Conigli, una legge li tuteli come animali domestici

di Redazione 3

Una petizione perché il Parlamento legiferi e finalmente i conigli, al pari di cani e gatti, siano riconosciuti e tutelati come animali familiari. Di fatto Bunny è già è il terzo animale domestico nelle case degli italiani con un numero prossimo al milione di presenze, ma questo non basta. Ci vuole una legge che sancisca i suoi diritti e lo protegga affinché non sia più carne da mangiare. A promuovere l’iniziativa sono state le associazioni animaliste Lega Anti Vivisezione ed Animal Equality dopo indagini a sorpresa che hanno fatto affiorare la crudeltà di un sistema d’allevamento ultraintensivo.

 

Conigli, legge

Conigli stipati in gabbie con uno spazio inferiore a un foglio di carta in formato A4, in condizioni igieniche pessime tra peli, escrementi, mosche, esalazioni di ammoniaca, carcasse di compagni morti. Malati e non curati, o imbottiti di antibiotici, con una vita breve e atroce al massimo di tre mesi (quando il roditore, se non mangiato,  i natura o in casa può vivere anche 12 anni) prima di finire sgozzati in un macello, in un processo produttivo per lo più sconosciuto, tra i più agghiaccianti.

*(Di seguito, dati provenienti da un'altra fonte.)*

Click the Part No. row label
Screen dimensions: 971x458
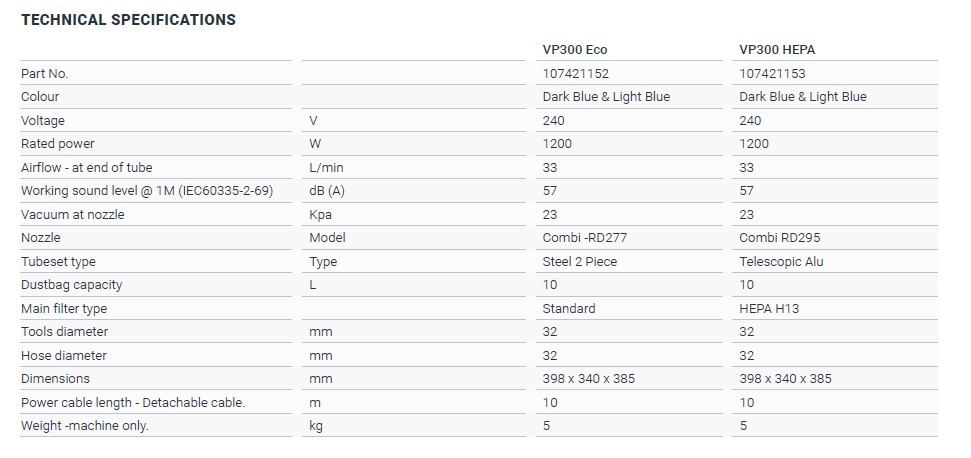[45, 74]
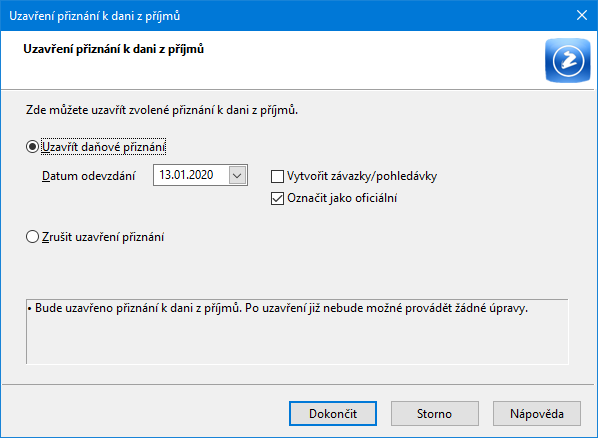The width and height of the screenshot is (598, 438).
Task: Close the dialog with the X button
Action: pyautogui.click(x=582, y=15)
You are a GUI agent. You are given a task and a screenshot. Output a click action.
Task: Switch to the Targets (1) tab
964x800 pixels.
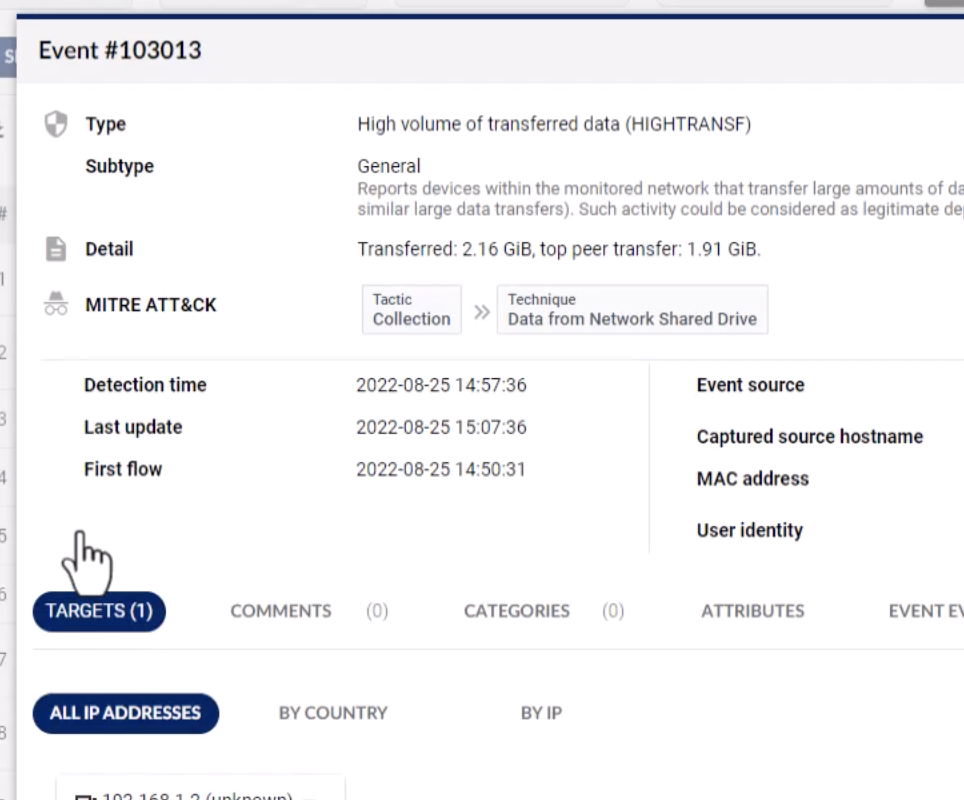point(99,611)
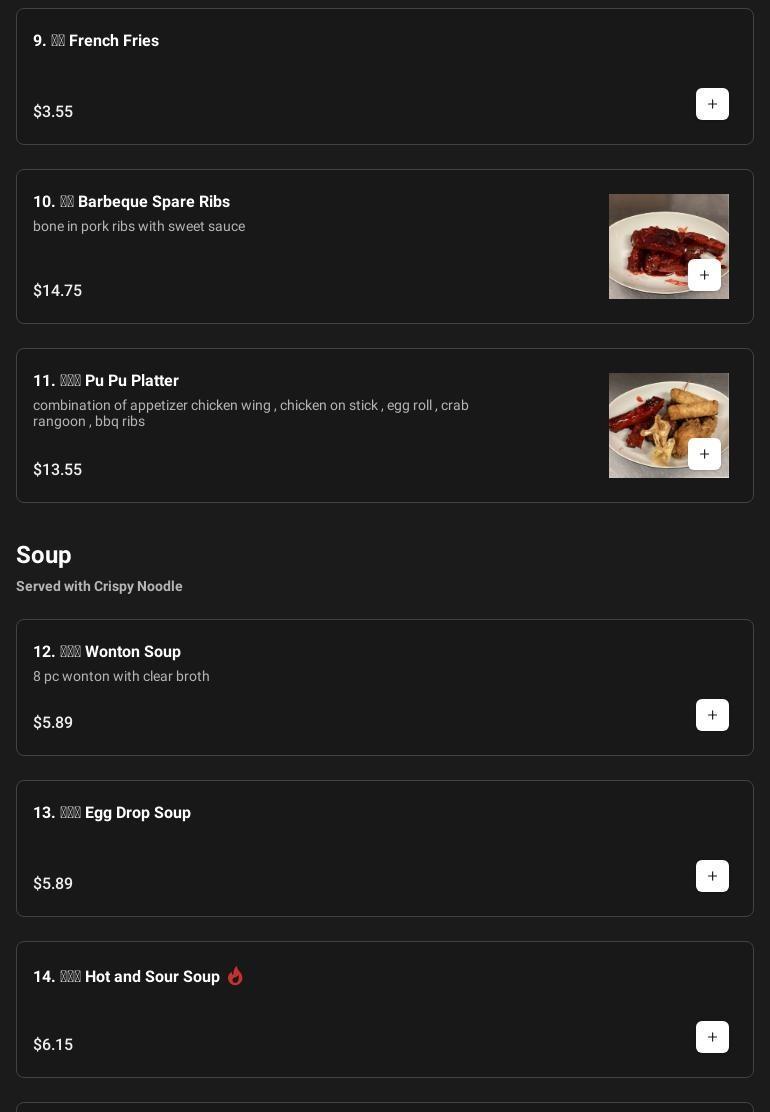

Lav e Animal Equality  dopo aver prodotto una videoinvestigazione, realizzata da una squadra che si è infiltrata sotto copertura nei grandi stabilimenti italiani, e un dossier che fa luce sulla realtà di allevamenti ultraintensivi, hanno lanciato il sito informativo coraggioconiglio.it dove è possibile firmare la petizione perché il coniglio sia riconosciuto per legge come animale d’affezione e mettere fine alla produzione di carne e pelli di coniglio.

“Mentre non possiamo pensare di trascorrere una vita con un cane o un gatto e poi cucinarlo, questo purtroppo non accade con i conigli – osserva il vicepresidente della Lav Roberto Bennati -. Con la nostra petizione vogliamo salvare oltre 30 milioni di conigli che ogni anno vengono allevati e uccisi in Italia”. Nel nostro paese “produciamo la metà della carne di coniglio dell’Europa, 262.500 tonnellate su 512.876 europee”.

Le associazioni denunciano un’industria senza regole e controllo (con fattrici inseminate artificialmente durante tutta la loro breve vita) finalizzata a un consumo di carne per niente necessario. Ogni italiano consuma 2,6 kg di carne di coniglio all’anno, soprattutto nelle regioni del Centro Sud, con il record di 10 kg in Campania, mentre la media europea è di 1,5 kg.